--- Task goal ---
Of all the lines below, output only those starting at the one with "Filter rewards by Hardware category" and ending at the one with "Task: Click the 385 height dimension label", both ends included, exactly as written.

(Collected data entries)
===

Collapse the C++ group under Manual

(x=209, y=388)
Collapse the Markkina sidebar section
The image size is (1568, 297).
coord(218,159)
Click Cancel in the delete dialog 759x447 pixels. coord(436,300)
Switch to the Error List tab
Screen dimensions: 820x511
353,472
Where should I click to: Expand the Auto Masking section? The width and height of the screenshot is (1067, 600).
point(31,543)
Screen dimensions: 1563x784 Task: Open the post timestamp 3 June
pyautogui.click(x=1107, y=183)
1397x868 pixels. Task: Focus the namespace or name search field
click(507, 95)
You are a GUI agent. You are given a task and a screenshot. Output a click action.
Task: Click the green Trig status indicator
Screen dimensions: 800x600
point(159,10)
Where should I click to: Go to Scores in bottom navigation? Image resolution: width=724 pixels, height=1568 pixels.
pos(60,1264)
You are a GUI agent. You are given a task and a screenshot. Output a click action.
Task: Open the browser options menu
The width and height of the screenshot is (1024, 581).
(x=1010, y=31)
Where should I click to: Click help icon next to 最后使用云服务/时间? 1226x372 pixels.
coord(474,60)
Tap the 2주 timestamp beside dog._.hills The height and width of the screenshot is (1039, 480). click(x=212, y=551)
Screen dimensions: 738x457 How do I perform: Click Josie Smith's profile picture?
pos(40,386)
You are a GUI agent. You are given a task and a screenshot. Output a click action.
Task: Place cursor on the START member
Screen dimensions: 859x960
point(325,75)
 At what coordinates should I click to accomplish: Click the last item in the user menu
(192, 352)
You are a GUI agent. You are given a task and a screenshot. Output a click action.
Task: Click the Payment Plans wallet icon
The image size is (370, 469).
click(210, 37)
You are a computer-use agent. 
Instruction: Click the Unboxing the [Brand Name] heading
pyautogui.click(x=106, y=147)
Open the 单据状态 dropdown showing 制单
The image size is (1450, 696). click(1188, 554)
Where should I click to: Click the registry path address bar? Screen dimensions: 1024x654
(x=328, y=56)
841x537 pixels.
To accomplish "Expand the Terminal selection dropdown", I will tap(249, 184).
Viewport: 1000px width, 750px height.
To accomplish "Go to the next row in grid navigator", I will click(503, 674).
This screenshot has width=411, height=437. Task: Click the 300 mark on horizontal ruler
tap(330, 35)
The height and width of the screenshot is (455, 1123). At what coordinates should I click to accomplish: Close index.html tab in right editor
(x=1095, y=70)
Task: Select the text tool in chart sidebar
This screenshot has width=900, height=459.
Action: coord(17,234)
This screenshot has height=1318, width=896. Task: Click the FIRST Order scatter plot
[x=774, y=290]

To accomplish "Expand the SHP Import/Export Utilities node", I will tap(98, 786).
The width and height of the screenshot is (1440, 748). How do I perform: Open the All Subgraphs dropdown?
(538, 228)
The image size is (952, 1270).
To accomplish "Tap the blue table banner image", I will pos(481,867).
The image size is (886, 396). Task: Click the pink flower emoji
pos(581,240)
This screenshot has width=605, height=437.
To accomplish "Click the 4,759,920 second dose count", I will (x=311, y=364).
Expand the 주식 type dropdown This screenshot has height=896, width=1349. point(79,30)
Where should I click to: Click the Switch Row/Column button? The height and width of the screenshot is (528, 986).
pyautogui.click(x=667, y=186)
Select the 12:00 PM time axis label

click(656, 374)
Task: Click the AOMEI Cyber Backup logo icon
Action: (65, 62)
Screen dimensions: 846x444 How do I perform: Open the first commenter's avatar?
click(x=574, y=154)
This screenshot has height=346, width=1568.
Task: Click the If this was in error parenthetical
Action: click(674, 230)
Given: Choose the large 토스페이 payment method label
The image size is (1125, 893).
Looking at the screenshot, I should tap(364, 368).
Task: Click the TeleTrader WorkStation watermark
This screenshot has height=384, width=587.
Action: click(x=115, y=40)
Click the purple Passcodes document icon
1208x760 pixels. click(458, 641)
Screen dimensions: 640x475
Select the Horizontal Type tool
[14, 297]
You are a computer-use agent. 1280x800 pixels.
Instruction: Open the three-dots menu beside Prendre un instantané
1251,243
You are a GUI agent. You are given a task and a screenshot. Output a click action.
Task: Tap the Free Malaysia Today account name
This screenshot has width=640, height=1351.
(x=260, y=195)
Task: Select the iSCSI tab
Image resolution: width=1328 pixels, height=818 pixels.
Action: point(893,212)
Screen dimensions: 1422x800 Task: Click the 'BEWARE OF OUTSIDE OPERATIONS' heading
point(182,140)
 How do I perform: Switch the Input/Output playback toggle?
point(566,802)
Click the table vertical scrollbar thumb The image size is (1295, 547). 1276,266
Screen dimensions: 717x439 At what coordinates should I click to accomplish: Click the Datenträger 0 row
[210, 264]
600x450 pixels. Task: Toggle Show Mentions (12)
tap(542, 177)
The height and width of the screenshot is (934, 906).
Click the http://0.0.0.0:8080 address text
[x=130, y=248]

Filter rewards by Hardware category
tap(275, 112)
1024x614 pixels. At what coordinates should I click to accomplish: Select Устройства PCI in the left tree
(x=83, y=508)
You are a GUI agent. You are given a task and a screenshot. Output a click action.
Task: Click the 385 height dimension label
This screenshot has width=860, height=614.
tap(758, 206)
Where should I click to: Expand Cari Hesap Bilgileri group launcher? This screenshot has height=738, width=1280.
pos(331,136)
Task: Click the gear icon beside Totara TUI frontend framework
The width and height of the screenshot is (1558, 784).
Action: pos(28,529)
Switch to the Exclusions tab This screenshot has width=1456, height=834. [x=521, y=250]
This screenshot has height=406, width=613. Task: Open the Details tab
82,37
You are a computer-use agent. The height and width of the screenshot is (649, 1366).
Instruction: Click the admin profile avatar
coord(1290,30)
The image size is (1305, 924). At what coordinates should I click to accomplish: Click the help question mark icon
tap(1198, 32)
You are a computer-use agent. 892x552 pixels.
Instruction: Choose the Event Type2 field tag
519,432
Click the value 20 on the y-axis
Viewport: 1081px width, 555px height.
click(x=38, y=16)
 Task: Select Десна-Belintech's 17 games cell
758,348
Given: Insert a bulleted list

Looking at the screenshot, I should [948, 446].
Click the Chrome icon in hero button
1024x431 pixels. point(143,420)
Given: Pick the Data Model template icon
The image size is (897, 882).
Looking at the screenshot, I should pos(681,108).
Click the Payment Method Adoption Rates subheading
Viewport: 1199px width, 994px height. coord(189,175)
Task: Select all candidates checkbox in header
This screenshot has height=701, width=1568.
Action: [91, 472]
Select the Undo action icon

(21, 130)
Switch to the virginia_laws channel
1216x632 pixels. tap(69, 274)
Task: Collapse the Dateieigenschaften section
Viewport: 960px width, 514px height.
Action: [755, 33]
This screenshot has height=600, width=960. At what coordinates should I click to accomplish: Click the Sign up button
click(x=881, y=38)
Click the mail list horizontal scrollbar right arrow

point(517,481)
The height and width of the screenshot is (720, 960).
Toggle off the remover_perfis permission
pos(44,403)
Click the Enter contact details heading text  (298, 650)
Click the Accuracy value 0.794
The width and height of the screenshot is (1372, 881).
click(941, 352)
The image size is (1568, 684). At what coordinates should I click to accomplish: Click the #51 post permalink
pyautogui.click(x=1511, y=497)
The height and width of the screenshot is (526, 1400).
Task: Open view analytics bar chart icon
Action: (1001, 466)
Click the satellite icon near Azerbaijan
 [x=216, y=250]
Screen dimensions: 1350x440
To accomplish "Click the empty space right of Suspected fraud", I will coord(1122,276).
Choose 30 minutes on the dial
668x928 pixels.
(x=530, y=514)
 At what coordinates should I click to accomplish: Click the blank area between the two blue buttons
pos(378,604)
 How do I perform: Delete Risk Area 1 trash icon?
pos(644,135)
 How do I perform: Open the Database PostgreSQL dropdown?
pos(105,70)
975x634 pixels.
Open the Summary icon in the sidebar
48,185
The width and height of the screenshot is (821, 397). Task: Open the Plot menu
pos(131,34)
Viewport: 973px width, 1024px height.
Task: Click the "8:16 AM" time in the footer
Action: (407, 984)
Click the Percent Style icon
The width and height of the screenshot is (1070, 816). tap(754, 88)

===

--- Task response ---
Filter rewards by Hardware category
tap(275, 112)
1024x614 pixels. At what coordinates should I click to accomplish: Select Устройства PCI in the left tree
(x=83, y=508)
You are a GUI agent. You are given a task and a screenshot. Output a click action.
Task: Click the 385 height dimension label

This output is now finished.